Further, in any quiet title action seeking cancellation and discharge of record of a mortgage instrument, a defendant will be estopped from asserting that the applicable statute of limitations period for commencement of an action has not expired because instrument was not validly accelerated prior to or by way of commencement of a prior action, “unless the prior action was dismissed based on an expressed judicial determination, made upon a timely interposed defense, that the instrument was not validly accelerated.”

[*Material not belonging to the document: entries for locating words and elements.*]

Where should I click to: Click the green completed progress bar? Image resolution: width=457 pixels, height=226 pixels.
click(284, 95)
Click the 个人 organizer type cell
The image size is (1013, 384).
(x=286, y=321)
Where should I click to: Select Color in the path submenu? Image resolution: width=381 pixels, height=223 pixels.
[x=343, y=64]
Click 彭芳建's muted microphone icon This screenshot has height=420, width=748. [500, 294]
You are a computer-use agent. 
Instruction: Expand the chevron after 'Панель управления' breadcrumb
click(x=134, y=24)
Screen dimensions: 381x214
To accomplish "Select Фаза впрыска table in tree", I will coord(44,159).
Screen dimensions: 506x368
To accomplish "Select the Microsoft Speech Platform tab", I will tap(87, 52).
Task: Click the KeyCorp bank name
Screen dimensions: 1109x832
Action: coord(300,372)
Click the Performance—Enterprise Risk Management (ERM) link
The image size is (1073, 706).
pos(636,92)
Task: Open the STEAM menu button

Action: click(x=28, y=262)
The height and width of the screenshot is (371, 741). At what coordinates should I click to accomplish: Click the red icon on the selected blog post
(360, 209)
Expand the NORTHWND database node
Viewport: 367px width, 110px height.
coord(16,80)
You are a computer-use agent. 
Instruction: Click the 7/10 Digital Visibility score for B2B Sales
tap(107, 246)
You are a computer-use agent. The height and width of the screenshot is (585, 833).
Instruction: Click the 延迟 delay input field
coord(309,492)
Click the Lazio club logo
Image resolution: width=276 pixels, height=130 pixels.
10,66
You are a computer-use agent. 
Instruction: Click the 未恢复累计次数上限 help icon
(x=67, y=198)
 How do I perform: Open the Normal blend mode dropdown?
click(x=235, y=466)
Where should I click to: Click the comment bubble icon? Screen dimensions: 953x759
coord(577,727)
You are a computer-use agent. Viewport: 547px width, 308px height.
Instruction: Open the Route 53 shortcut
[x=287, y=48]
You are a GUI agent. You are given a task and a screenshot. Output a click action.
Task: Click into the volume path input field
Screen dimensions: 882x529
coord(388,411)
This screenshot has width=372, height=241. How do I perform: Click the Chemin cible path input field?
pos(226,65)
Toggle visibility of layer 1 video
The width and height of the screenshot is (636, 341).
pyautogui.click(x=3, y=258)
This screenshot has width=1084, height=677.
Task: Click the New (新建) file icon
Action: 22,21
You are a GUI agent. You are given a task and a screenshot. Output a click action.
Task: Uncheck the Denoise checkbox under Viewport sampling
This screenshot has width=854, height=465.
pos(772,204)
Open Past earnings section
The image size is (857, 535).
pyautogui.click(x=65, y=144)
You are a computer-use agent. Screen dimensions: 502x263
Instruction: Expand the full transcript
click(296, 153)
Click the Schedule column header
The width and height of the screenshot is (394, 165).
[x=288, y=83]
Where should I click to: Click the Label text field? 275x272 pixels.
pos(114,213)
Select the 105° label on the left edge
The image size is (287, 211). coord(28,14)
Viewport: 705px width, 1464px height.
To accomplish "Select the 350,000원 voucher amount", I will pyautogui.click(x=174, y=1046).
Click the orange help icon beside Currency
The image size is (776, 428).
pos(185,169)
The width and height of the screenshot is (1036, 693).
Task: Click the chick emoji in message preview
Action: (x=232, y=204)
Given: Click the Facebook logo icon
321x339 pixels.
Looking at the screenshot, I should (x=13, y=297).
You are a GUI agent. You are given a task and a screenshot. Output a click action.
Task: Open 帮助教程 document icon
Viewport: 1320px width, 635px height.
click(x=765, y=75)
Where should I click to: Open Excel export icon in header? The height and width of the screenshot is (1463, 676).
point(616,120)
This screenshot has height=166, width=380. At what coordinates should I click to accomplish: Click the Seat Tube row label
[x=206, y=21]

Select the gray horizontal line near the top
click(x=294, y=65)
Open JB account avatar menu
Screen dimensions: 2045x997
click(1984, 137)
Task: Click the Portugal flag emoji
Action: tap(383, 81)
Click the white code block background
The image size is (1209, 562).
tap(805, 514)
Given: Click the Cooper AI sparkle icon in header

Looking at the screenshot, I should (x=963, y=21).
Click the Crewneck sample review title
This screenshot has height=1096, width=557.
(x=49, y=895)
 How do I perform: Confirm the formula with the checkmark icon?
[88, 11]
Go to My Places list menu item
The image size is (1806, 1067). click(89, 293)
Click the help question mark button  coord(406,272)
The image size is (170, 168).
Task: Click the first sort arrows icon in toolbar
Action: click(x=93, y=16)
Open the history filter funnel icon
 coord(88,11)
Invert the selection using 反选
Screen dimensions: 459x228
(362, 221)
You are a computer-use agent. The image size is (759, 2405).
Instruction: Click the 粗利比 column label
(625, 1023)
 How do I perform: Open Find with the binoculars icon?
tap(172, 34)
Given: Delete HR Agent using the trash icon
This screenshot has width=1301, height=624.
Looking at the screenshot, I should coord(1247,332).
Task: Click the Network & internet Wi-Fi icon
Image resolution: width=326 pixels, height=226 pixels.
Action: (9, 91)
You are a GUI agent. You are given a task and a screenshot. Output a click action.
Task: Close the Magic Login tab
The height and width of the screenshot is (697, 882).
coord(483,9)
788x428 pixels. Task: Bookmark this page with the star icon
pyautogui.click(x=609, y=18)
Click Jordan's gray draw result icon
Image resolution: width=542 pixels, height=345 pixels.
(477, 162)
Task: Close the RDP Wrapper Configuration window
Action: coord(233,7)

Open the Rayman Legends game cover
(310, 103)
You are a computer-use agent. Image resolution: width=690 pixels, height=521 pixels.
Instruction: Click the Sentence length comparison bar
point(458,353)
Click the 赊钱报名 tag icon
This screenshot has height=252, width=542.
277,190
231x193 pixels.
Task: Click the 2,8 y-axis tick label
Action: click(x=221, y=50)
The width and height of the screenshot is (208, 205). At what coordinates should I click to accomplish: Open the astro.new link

Finally, the Act amends Section 3217 of the Rules, by adding a new Subsection (e), which clarifies that if the statute of limitations is raised as a defense in an action, and if the defense rests on a claim that the instrument was accelerated prior to or by virtue of the commencement of a prior action, the plaintiff cannot stop the tolling of the statute of limitations by asserting that the instrument was not validly accelerated unless the prior action was dismissed based on an express judicial determination regarding invalid acceleration.


In light of the Act’s curtailment of a servicer’s or investor’s ability to unilaterally suspend a foreclosure action, we recommend that mortgagees carefully review their pending mortgage foreclosure actions in New York state. At a minimum, the Act removes the ability of a holder or servicer in New York state to voluntarily discontinue a foreclosure action after acceleration of the indebtedness triggers the running of the statute of limitations.

Whether this will interfere with servicers’ contractual rights and ability – and obligations under the CFPB rules and New York Part 419 – to offer meaningful loss mitigation opportunities to borrowers remains to be seen. At least one judge thinks so. In a recent Order to Show Cause, a New York Supreme Court judge concluded that the Act violates the Contracts Clause of the U.S. Constitution and included an invitation for the New York Attorney General to weigh in.